Gesprächsreigen vor kleinem Lockdown startet am Freitag. Der Gesprächsreigen der Regierung zu den geplanten neuen Maßnahmen zur Bekämpfung der Coronakrise startet am Freitagnachmittag. Der entsprechende Termin mit den Sozialpartnern wird vermutlich um 14 Uhr stattfinden. Samstagmittag sollen die Klubobleute der Opposition folgen, wahrscheinlich den Abschluss bildet danach eine Unterredung mit den Landeshauptleuten. Offenbar noch nicht endgültig fest steht indes, welche Maßnahmen dann am Samstag verkündet werden.

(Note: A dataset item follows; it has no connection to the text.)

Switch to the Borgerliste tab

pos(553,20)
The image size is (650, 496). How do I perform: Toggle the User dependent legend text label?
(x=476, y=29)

Von APA / NÖN.at Update am 30. Oktober 2020 (11:19)
Die Regierung will einen zweiten Lockdown vermeiden
APA

Noch nicht endgültig fixiert war nach Informationen der APA auch, in welcher Form der Dialog stattfinden soll. Mit den Landeshauptleuten wird videokonferiert. Mit den Vertretern der Parlamentsparteien könnte eventuell auch ein persönliches Gespräch im Kanzleramt abgehalten werden. Jenes mit den Sozialpartner-Präsidenten wird am Freitag jedenfalls mit persönlicher Präsenz absolviert.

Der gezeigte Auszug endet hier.